Local feature descriptors have overwhelming advantage in comparing different images against cropping, resizing, affine trans, light vars. However, to compare local feature descriptors between two images needs O(MlogN) time where M is the LFD number of 1st image and N is the LFD number of 2nd image. Having in mind that classic LFD involves 128d or more, one can theoretically conclude that the comparing process will take almost 10ms in a commodity computer. Time becomes a severe problem when scale up to compare across hundreds of thousands images.
Most approaches nowadays try to solve the problem by reduce the complexity of comparing LFDs. LSH/Tree-based methods attack the problem with classical data structure which could reduce the time complexity of search process to O(1) or O(logN). Visual vocabulary introduced classic IR model to visual search which makes the time complexity irrelevent to number of LFD indexed. O(logN) complexity is not good enough for billions of features. Visual vocabulary takes too much time to cluster all LFDs. LSH seems like one good choice though indexing billion features needs cluster computer to support.
All three methods above ignore the factor of sparsity and redundancy. Empirically, classic method can discover 500~600 LFDs from 800*600 images. In wavelet trans or fourier trans, discard 95% dimensions can still maintain most part of the images, which means that most information can be recovered from 24,000 dimension space. LFDs support a 64,000~76,800 dimension feature space which is far more enough for feature comparision. In the other hand, by a simple observation, sparsity can be proved. The classic comparing process find one to one correlation in two images. If we simply think other’s similarity is zero, a 1/500 sparse similarity matrix are obtained.
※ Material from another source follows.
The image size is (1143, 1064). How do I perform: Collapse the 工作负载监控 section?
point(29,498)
The idea of setting the similarity of two points that are too far from each other to zero is because when measuring in high dimensional euclidean space of random distributed points, their distances from each other tend to be very close. The measurement observation suggests that in high-dimensional euclidean space, far distance is useless. As here we only observe two image comparision, in actual case, because only few images have correlate points, the distance matrix should be much more sparse.
My last article already suggested a method to reduce the indeterminate dimension to fewer dimension, for say, 30d. In that way, we are hoping the 30d data can still maintain good approximation of non-metric distances. After read several MDS methods, the computation cost scared me. Considering many MDS methods are examplar-based, it may be improper to apply to very large database.
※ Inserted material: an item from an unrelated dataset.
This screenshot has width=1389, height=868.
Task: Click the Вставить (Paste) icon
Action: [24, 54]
The thought of introducing empirical methods because empirical methods, most of them, are fast and robust. A proper combination of classic global image features, such as gist, color histogram, wavelet and so on, maybe, can mimic a good approximation to LFD comparision. BTW, we don’t expect a 90% correct approximation. a 10% hit rate is enough because that can also dramatically reduce the computation cost in refine stage.
All above are based on theoretical analysis. I programmed a crawler to capture some pics from flickr to verify my theory, but there are some serious memory leaks in the crawler framework I use.